Dans son rapport, la Cour des comptes revient sur les limites du programme SIRHEN. Selon elle, il a été « arrêté sans stratégie de substitution définie ». Si la sécurisation des SIRH historiques a été engagée, la Cour recommande de l’achever pour prévenir tout risque d’accident majeur. Elle recommande qu’une nouvelle trajectoire soit rapidement définie en matière de SIRH, assortie d’objectifs crédibles en matière de délais et de coûts, et accompagnée d’outils simples de suivi des réalisations et des dépenses.
 
  1. Les infrastructures numériques de l’enseignement supérieur, de la recherche et de l’innovation (MESRI)
La Cour des comptes examine enfin les infrastructures numériques, c’est-à-dire les équipements permettant le transport, l’exploitation et le stockage de données, du MESRI.

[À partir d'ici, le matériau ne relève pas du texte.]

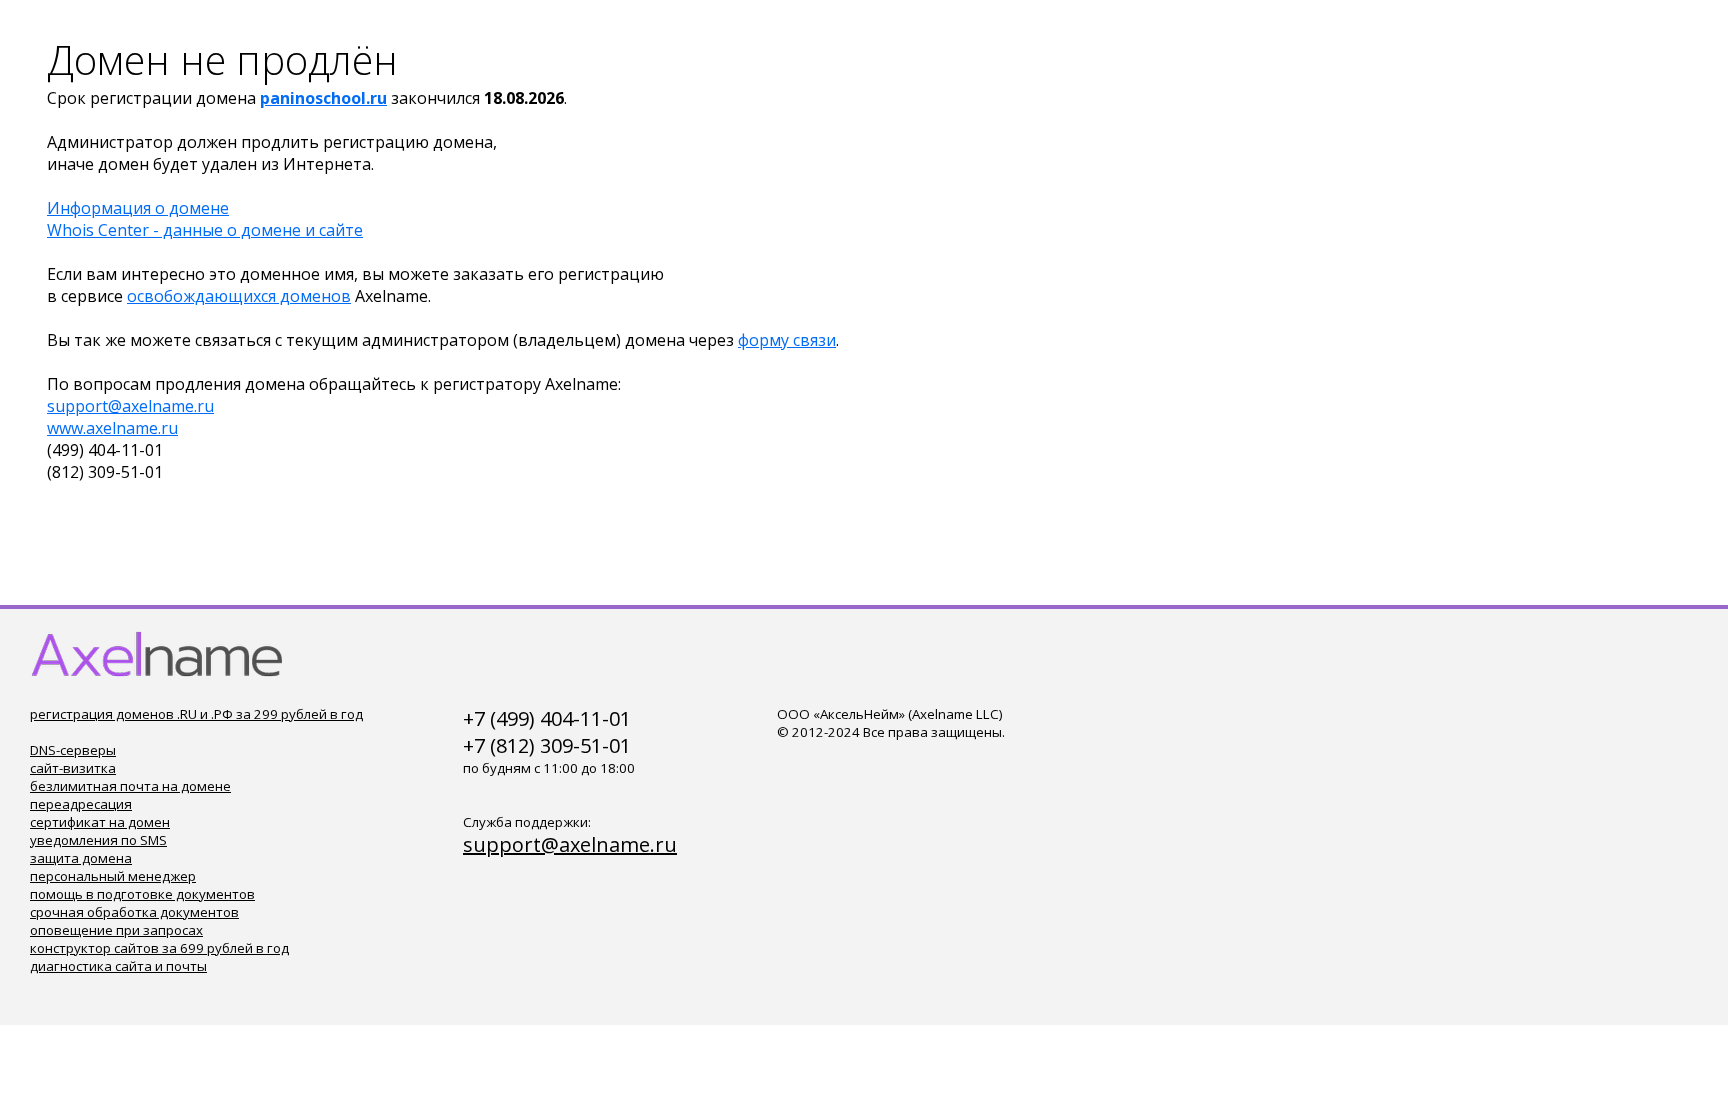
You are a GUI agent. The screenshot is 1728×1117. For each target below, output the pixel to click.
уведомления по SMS (98, 840)
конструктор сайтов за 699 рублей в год (159, 948)
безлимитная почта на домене (130, 786)
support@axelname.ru (130, 406)
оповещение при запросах (116, 930)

La Cour constate que les infrastructures numériques et les moyens associés sont dispersés sur les territoires et entre les établissements, sites ou laboratoires. En effet, elle estime que « le pilotage national de ce secteur reste peu affirmé » et que le ministère « ne dispose pas de vision d’ensemble des moyens existants ». La dispersion des infrastructures numériques entre les établissements a plusieurs limites : par exemple, les salles qui hébergent les équipements demeurent trop nombreuses et trop petites pour garantir un service de qualité. La Cour estime que 93% des établissements n’ont pas de démarche de plan de gestion des données de la recherche. Elle encourage donc la mutualisation des infrastructures numériques. Elle recommande par ailleurs que les établissements identifient précisément les coûts du numérique et de ses infrastructures.

La Cour des comptes considère également que la culture de la sécurité numérique doit être renforcée. Ainsi, seulement 40% des établissements d’enseignement supérieur déclarent disposer d’un document formalisant la politique de sécurité des systèmes d’information. Elle s’étonne par ailleurs que le réseau national de communications électroniques pour la technologie, l’enseignement et la recherche (Renater) ne soit pas soumis aux audits de sécurité de l’agence nationale de sécurité des systèmes d’information (ANSSI). Elle encourage donc à ce qu’un dialogue de sécurité entre le ministère, l’Anssi et Renater soit instauré.